Furthermore, our approach through Pollaczek’s formula allows us to derive estimates for performance measures in pre-limit, i.e., large but finite-size, systems. Mathematically, this second part of our analysis is related to previous work [22]. In particular, we use a refinement of the saddle point technique to establish our asymptotic estimates. The associated analysis is substantially more involved in the present situation, as we will explain in Sect. 4.

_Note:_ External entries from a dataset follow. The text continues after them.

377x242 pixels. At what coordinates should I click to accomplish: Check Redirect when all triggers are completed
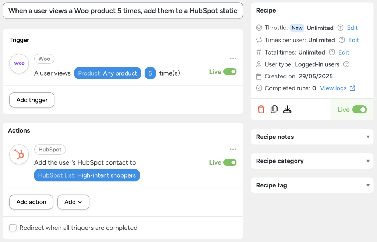pyautogui.click(x=13, y=228)
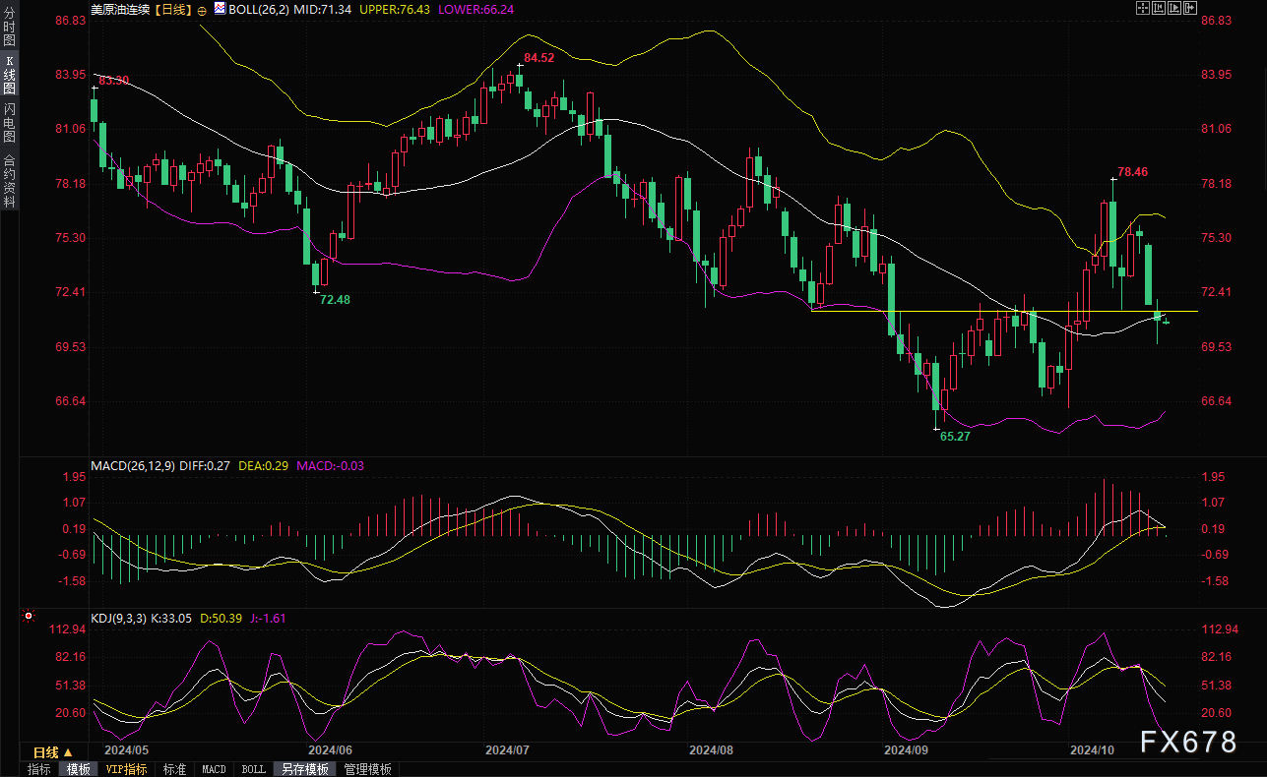This screenshot has height=777, width=1267.
Task: Click the 管理模板 manage templates button
Action: (367, 769)
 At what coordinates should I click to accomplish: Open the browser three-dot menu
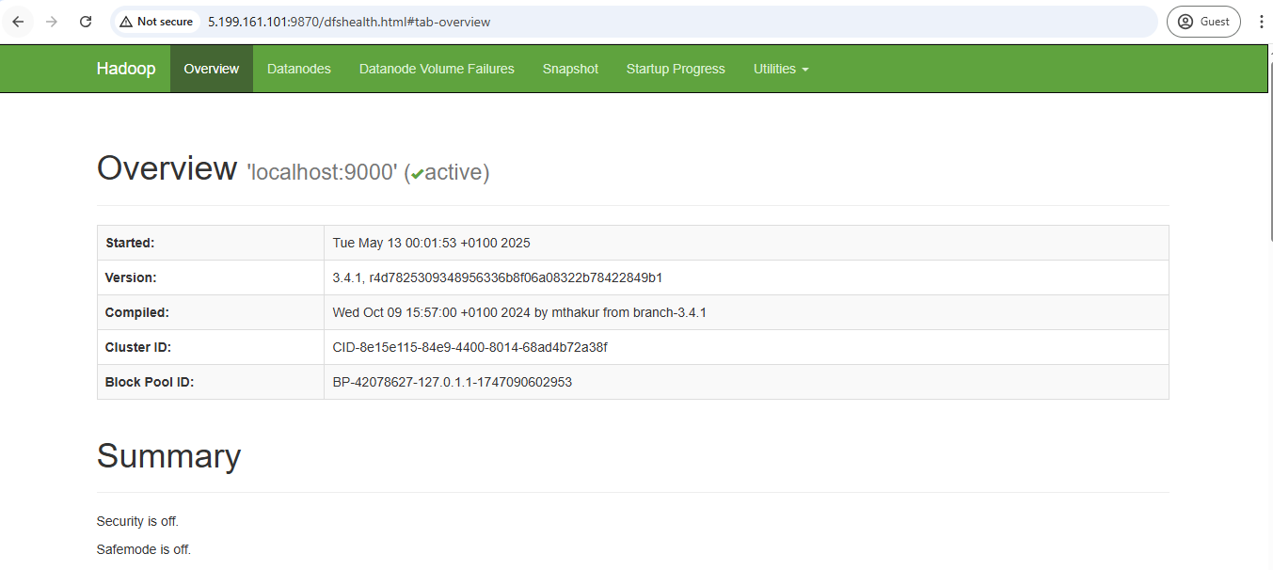[1261, 22]
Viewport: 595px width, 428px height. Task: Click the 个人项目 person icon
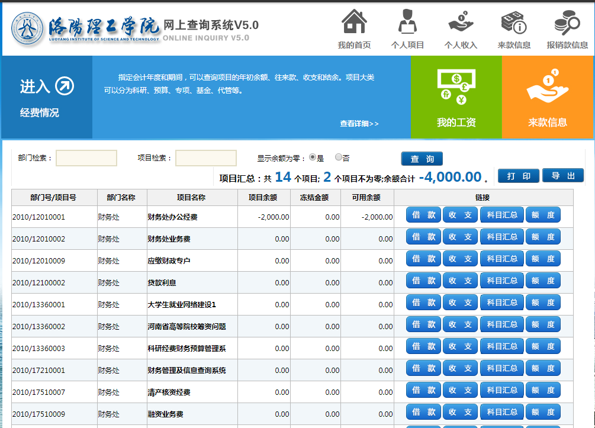(x=407, y=22)
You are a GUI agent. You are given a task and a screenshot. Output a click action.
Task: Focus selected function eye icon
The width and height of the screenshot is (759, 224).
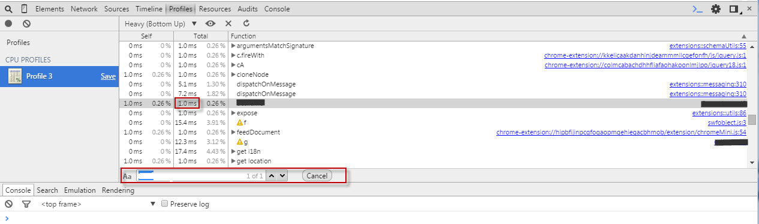[210, 24]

Structure of the paper The remainder of this paper is structured as follows. Our model is introduced in Sect. 2 together with some preliminary results. In Sect. 3, we derive the classical heavy-traffic scaling limits for the queue length process in the presence of overdispersed arrivals both for the moments and the distribution itself. Section 4 presents our main theoretical result, which provides a robust refinement to the heavy-traffic characterization of the queue length measures in pre-limit systems. In Sect. 5, we describe the numerical results and demonstrate the heavy-traffic approximation.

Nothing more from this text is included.